Human Genome Project Team at NIH Honored for Advancing Research into Genetic Diseases
It’s not every day a Southeast Asian monarchy bestows a $100,000 prize on a U.S. government research agency. In fact, it rarely happens.
But this year is different. Thailand’s Prince Mahidol Award Foundation has chosen the National Human Genome Research Institute — a division of the National Institutes of Health (NIH) — to receive its 2017 Prince Mahidol Award for groundbreaking advances in the field of medicine.
Specifically, the award recognizes the institute for leading NIH’s work on the Human Genome Project. Its director, Eric D. Green, MD, PhD, received the award Jan. 31 during a royal ceremony at Bangkok’s Grand Palace presided over by Princess Maha Chakri Sirindhorn.

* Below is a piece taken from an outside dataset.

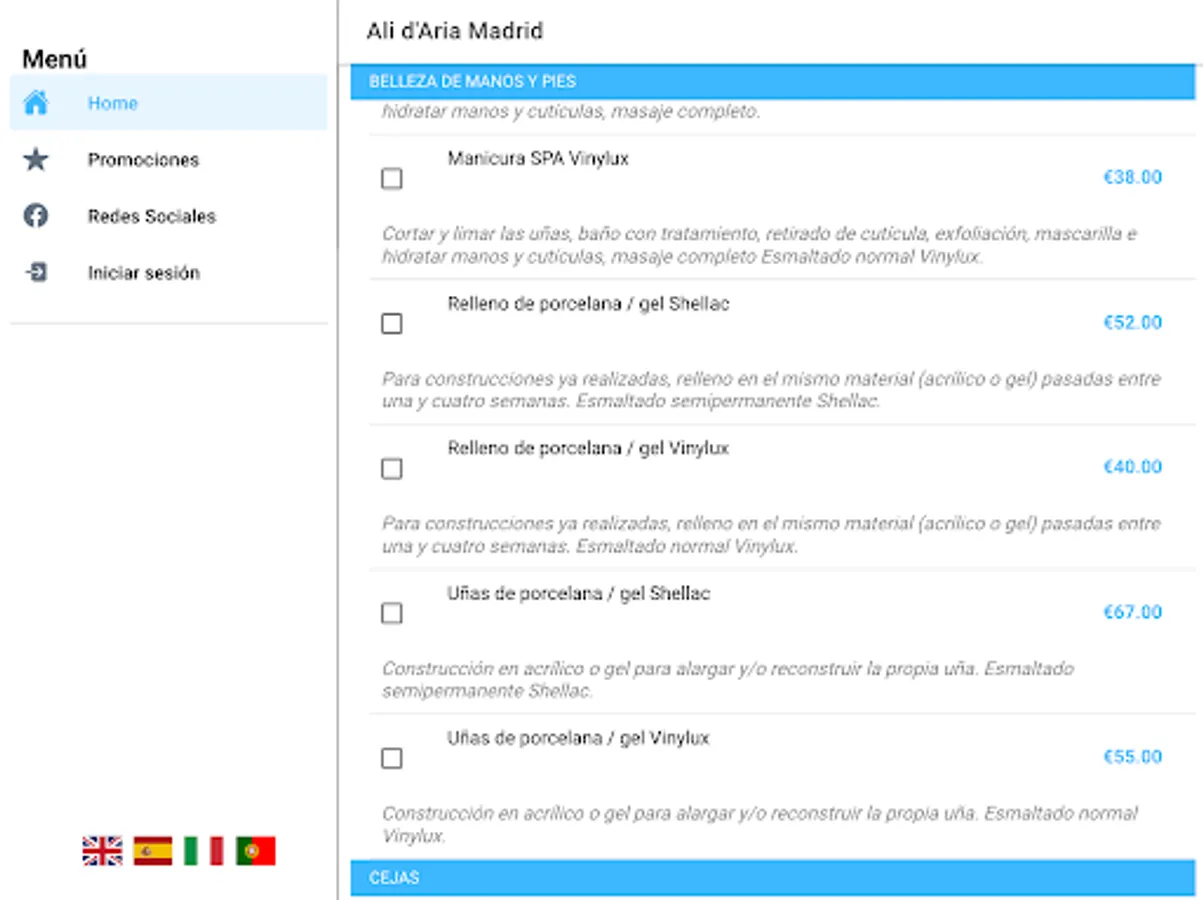1203x900 pixels.
Task: Select the Spanish flag language icon
Action: coord(153,851)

He and four recipients of a separate award in the field of public health were honored at a dinner in Washington, D.C., on April 23 hosted by the Royal Thai Embassy.

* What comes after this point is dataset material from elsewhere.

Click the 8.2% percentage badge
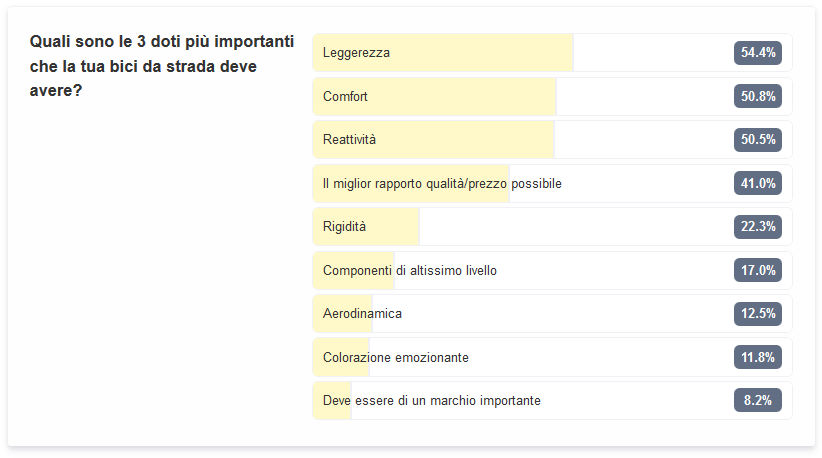point(757,401)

“The Human Genome Project, launched in 1990, was one of the largest research projects in genetics,” said Virachai Plasai, Thailand’s ambassador to the United States, speaking on his very first day on the job to about 50 invited dinner guests at Washington’s St. Regis Hotel.

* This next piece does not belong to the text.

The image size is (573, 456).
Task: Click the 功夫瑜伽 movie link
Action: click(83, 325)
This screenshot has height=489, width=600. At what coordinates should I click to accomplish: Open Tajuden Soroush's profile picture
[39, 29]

“Its mission was to decipher human genetic codes and contribute to a better understanding of cellular and organ functions, mutation processes and mechanisms of diseases — from rare hereditary diseases to common illnesses.”
Some 80 percent of the 7,000 or so known rare diseases are genetic in origin, and about half of those affected are children — yet 95 percent of such diseases don’t have a single treatment approved by the U.S. Food and Drug Administration. Rare diseases cause more than a third of all deaths in the first year of life, and an estimated 30 percent of kids with a rare disease will not live to see their fifth birthday.
“Information provided by the Human Genome Project has helped make significant progress in medical science,” Plasai said. “In particular, it has changed the medical paradigm of the investigation of causes and related genetic risks of diseases.”
Since its establishment in 1992 to honor Prince Mahidol of Songkla — considered the father of modern medicine and public health in Thailand — the royal family has given the award to 78 individuals and two institutions in 23 countries. This year, however, all five laureates represent the United States.
Green, speaking on behalf of his colleagues, was a “start-to-finish” researcher on the Human Genome Project before becoming director of the National Genome Research Institute in 2009.
“This was an international effort that took place from 1990 to 2003, involving thousands of scientists from around the world — to decode the human blueprint of DNA and make that information available to scientists everywhere,” he said. “That effort, which involved multiple countries, completed its endeavor 15 years ago. It is changing the way we practice medicine, and the fact it’s doing so only 15 years later is incredible.”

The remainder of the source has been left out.